And He’s Stealing the Scene*

Scene StealersMost crime fiction novels have a protagonist or protagonists who are the ‘stars’ of the story or series. The other characters are, hopefully, well-developed, but they don’t have top billing, as the saying goes. And yet, there are some secondary characters who can steal scenes very effectively. They have a way of calling attention to themselves, whether it’s because of a strong personality, an interesting background, or a way of serving as a foil to the protagonist. They can certainly add to a story, and if they’re well drawn, they can do so without taking away from the protagonist’s role.

For example, the protagonist in Agatha Christie’s The Man in the Brown Suit is Anne Bedingfield. After her professor father dies, Anne is left alone in the world without a lot of money. But she does have a sense of adventure. One day, she witnesses a terrible accident in which a man falls (or is pushed) from a train platform to the tracks below. She happens to notice a piece of paper that fell out of his pocket, and later, gets her hands on it. The message on the paper seems cryptic until she works out that it’s a reference to the upcoming sailing of the HMS Kilmorden Castle for Cape Town. On impulse, Anne books passage on the ship, and ends up getting mixed up in a case of international intrigue, stolen jewels and murder. One of the other passengers on the ship is Suzanne Blair, a wealthy woman a little older than Anne is herself. Suzanne is independent and knows exactly what she wants. She gets it, too. She becomes Anne’s friend, but is really quite a strong character in her own right. And she is most helpful in getting Anne out of trouble.

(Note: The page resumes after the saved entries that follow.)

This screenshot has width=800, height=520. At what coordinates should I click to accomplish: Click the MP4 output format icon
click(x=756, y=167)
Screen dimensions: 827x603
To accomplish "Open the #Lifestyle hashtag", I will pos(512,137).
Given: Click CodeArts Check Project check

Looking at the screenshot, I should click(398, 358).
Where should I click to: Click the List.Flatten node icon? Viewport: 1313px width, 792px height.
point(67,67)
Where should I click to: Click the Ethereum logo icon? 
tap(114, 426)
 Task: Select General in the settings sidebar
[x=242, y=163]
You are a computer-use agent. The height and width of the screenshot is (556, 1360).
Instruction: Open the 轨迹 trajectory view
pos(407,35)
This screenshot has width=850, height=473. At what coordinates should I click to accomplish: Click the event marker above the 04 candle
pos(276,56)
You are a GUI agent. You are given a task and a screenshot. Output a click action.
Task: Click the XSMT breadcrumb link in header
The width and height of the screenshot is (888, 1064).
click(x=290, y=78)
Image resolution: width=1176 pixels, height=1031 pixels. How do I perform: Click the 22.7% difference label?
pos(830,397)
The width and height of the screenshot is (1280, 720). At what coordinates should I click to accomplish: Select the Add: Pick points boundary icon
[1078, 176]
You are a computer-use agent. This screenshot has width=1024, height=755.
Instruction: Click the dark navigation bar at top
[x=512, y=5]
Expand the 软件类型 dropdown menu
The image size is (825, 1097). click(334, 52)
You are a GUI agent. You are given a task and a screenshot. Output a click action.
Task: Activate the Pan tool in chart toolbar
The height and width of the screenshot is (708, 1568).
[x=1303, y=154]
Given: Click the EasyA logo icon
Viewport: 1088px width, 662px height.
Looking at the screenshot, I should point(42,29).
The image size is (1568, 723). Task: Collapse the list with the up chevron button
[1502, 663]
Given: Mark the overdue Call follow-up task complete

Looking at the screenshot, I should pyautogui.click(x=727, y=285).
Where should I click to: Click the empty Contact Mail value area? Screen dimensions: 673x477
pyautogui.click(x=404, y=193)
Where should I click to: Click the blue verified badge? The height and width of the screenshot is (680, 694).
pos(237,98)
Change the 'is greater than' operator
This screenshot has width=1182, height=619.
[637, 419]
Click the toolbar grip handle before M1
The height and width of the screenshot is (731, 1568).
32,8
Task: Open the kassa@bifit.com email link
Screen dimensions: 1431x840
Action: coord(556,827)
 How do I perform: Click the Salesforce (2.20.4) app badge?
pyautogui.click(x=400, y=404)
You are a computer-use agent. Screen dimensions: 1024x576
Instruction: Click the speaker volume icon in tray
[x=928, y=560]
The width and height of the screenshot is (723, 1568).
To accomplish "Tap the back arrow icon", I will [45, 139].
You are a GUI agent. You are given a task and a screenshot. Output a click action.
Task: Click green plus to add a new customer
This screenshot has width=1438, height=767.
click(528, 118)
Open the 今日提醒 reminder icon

In Reginald Hill’s An Advancement of Learning, Superintendent Andy Dalziel and Sergeant Peter Pascoe investigate when a body is discovered at Holm Coultram College. Renovations are being made at the school, and part of the work involves digging up a statue and moving it to another place on campus. That’s when the body of the college’s former president, Alison Girling, is found. It was assumed she’d died as a result of an avalanche during a skiing trip, so everyone is shocked to find her body so close to home. And it turns out that several people at the school might have had a good reason to want the victim dead. One of the characters we meet in this novel is Franny Roote, who leads a revolutionary student activist group called the Student Union. He’s not what you’d call a nice person. And his fellow activists do their best to disrupt the normal goings-on of life at the campus. And yet, he does have a certain magnetism, and he’s a very interesting (i.e. not one-dimensional) character. As fans of this series know, he makes return appearances, too, in later books (Dialogues of the Dead and Death’s Jest-Book come to my mind). He may be a major thorn in, especially, Peter Pascoe’s side. But Franny Roote can steal a scene.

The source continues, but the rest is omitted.